Selected text —
*** Begin section ***
Veterinary Technician Scope of Practice Bill advances out of committee

Colorado bills to address veterinary care pass Joint Committee

Released for publication: 11-1-2023 by Representative Karen McCormick, DVM (D), Longmont

Colorado State Rep. Karen McCormick, DVM (D)Longmont, introduced Bill 1-Veterinary Technician Scope of Practice and Bill 7-Veterinary Telehealth Act. Both bills were voted out of the bipartisan joint chamber Water Resources and Agriculture Review committee on October 31. Rep. McCormick is presently the Vice Chair of the committee. The vote on both bills was unanimous in the ten member committee.

Bill 1 recognizes that veterinary technicians are essential team members and critical to addressing the health and welfare needs of the animals of Colorado. Bill 1 will open up the veterinary care delivery model to reach more animals and help address the pressures on the veterinary workforce. The bill will highlight advanced career pathways for veterinary technicians.
*** End section ***
(Dataset entries)
*** Begin section ***
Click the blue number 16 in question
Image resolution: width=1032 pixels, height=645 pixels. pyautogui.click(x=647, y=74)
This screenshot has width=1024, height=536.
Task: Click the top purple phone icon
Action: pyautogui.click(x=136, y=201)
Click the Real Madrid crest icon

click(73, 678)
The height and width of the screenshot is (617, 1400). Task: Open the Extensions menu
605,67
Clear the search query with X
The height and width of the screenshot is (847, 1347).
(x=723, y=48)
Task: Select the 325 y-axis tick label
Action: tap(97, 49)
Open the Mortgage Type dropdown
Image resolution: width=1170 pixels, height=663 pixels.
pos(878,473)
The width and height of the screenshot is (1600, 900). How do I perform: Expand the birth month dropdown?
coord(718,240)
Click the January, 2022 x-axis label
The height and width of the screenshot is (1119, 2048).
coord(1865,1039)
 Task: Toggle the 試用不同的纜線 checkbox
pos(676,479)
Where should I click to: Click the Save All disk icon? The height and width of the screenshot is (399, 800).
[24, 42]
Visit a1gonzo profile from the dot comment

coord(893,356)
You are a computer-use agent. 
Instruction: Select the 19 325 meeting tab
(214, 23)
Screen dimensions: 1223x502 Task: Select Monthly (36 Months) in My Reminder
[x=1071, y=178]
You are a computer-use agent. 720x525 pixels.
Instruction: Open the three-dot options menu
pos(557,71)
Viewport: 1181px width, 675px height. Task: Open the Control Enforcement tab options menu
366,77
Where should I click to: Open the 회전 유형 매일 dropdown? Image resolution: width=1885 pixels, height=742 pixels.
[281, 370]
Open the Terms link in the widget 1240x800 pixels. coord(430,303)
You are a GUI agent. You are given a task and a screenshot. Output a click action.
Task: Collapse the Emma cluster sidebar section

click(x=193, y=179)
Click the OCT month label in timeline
*** End section ***
Actions to take —
**a.** Condense the paragraph of the veterinary bills release that begins "Bill 1 recognizes that" into a short bulleted list, keeping its main facts.
**b.** According to the veterinary bills release, how many members does the committee that voted on both bills have?
**c.** Reproduce the veterinary bills release word for word from "Colorado State Rep." to "for veterinary technicians.".
The dataset entries have no connection to the text about the veterinary bills.

Answers given —
**a.**
- Bill 1 treats veterinary technicians as essential team members, critical to the health and welfare of Colorado's animals.
- It will open up the veterinary care delivery model to reach more animals.
- It aims to ease pressures on the veterinary workforce.
- It will highlight advanced career pathways for veterinary technicians.

**b.** Ten members.

**c.**
Colorado State Rep. Karen McCormick, DVM (D)Longmont, introduced Bill 1-Veterinary Technician Scope of Practice and Bill 7-Veterinary Telehealth Act. Both bills were voted out of the bipartisan joint chamber Water Resources and Agriculture Review committee on October 31. Rep. McCormick is presently the Vice Chair of the committee. The vote on both bills was unanimous in the ten member committee.

Bill 1 recognizes that veterinary technicians are essential team members and critical to addressing the health and welfare needs of the animals of Colorado. Bill 1 will open up the veterinary care delivery model to reach more animals and help address the pressures on the veterinary workforce. The bill will highlight advanced career pathways for veterinary technicians.